I have several websites that I find fun to read as well as very informative. One of those is Simple Mom. I have found many of the articles may be aimed at one particular audience, yet I find them applicable to my life! One article that I found very enlightening is…..now, before I tell you the name of this article, let me remind you that I am the mom of a 7 year old and a 9 year old. I am a middle aged woman who is trying to gain control of my life. Yet I find this article very appropriate for me and my family. At the same time, I would recommend it for parents of new borns, parents of newly adopted children, or children who have taken on the care of elderly parents. The article I am referencing is Seasons in Parenting: The Newborn Baby Months.
Tabitha addresses 5 topics. Obviously her advice is aimed at new parents. But as I read it, I saw some similarities to my own life. I am not dealing with a new member in my family, but I am trying to rearrange routines and redefine our activities to reflect and deepen our values. The words in bold type are quotes from Tabitha.
1. Try Not to Panic
As new parents, or anyone facing a change in their lives, we plan and we set certain expectations for ourselves and those around us. She is suggesting that we let go of those expectations. Things are going to unfold at their own pace and in their own way. In my case, I need to not panic that yesterday my girls spent a huge amount of time in front of the TV during the day. I could have spent the whole day railing at myself that I was letting my whole plan fall apart. Instead I took her advice and did not panic – I sat down with my girls and learned about what they enjoyed watching, discussing the characters and the situations of the shows. We giggled together, we snuggled under blankets, and we just enjoyed being together.
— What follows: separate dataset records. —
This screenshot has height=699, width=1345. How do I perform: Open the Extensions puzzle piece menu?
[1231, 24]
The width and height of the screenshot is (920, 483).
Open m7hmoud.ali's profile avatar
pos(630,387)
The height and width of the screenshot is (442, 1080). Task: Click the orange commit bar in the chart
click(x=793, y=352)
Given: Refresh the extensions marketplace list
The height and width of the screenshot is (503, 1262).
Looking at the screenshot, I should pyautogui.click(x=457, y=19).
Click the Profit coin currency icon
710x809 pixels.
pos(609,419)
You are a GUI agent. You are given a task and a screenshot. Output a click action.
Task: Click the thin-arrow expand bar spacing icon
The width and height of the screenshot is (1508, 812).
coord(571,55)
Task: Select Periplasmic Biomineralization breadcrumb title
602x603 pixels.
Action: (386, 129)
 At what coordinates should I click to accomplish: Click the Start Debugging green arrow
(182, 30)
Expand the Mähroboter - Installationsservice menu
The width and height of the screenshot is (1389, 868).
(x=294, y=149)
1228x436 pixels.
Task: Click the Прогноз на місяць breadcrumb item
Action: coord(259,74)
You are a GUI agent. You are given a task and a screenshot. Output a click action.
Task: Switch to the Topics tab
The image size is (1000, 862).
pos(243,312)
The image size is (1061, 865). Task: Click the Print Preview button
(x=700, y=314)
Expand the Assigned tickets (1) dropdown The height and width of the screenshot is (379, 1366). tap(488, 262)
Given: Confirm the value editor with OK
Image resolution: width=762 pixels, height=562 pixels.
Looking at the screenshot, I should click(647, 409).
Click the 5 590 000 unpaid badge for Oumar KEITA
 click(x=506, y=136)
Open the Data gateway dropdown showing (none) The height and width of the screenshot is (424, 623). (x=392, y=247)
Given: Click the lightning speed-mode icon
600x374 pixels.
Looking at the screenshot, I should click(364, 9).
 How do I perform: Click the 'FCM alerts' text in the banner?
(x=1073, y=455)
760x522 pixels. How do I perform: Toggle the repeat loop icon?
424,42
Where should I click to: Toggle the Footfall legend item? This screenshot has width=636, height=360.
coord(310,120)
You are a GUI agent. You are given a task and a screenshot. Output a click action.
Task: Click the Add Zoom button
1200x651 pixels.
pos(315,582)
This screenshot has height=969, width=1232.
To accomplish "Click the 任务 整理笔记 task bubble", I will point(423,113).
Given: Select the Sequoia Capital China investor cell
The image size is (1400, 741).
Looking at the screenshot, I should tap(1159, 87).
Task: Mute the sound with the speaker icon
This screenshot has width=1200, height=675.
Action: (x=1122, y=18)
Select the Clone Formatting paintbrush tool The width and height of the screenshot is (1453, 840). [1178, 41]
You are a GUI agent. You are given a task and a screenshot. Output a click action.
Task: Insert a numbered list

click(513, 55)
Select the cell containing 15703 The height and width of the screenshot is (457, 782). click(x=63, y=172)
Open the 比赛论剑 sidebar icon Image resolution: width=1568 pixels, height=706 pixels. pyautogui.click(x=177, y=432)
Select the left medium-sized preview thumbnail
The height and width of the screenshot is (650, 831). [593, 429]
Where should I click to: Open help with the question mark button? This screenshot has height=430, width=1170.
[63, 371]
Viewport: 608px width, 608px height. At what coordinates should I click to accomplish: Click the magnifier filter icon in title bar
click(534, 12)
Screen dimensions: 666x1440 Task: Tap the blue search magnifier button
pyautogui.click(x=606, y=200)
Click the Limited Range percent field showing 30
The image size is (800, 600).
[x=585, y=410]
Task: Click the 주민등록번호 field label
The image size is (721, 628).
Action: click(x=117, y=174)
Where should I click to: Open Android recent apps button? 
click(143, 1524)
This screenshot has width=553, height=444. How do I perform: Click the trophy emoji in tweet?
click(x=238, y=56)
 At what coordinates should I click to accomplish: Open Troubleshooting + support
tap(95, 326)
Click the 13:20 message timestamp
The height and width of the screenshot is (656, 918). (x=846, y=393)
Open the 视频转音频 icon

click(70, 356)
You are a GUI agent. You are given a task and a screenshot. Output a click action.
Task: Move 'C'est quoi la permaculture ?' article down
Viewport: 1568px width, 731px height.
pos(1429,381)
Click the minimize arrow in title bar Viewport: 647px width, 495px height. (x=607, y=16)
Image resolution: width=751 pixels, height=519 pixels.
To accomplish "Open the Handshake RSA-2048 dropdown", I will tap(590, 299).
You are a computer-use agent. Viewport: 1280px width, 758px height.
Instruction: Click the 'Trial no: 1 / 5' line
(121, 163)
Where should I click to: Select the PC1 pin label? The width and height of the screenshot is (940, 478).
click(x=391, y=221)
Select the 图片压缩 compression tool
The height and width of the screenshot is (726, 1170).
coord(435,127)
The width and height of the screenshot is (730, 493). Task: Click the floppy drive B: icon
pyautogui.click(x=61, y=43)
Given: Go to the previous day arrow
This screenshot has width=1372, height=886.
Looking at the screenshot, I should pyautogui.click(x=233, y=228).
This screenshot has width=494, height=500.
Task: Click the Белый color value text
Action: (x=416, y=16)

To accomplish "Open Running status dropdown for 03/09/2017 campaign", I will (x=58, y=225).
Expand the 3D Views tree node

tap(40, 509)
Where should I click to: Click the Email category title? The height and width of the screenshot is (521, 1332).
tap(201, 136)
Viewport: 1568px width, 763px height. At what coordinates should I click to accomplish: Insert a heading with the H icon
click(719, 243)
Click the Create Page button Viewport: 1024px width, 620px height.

2. Forget Previous Expectations
Tabitha reminded me that the panic of she spoke of above is the result of having unrealistic expectations. We have to let go of those expectations – it does not matter if we made them up in our own heads or if we are basing them on previous experience – expectations rarely reflect reality. The only thing we need to do is love and try. That is what my whole redo of how my family spends time is – my effort to show my love by giving my girls life experiences that reflect the values that Bear and I want them to be shown.
3. Give Yourself Time
My goal is to have my family doing more physically, emotionally, and spiritually healthy activities. My impetus for those changes is that I have been seeing things in my girls and in their activities that are not what I want for them. As a result I want to make those changes immediately. But immediately is is not realistic. It is not going to result in lasting change. Within those changes I also have to change myself. I need to carve out time to determine and implement ways to create healthy changes for me. I need to be the one to set a good example for the rest of my family. So I need to give all of us time to change. Habits are created over time. So I have to guide instead of control and allow good habits to form.
4. Ask for Help
This was so important that she said it with emphasis…Ask. For. Help. This is super important. I have enlisted the help of several friends to keep me on track. One person helps keep me on track with my physical goal. Another friend keeps track of my overall plan and helps me keep it in perspective. I have many friends praying for me. Then there is the help of my husband – without his support I could never do any of this. There are friends from church who help me find appropriate activities for my girls. There are my on-line friends who make fantastic suggestions that I have not even thought of!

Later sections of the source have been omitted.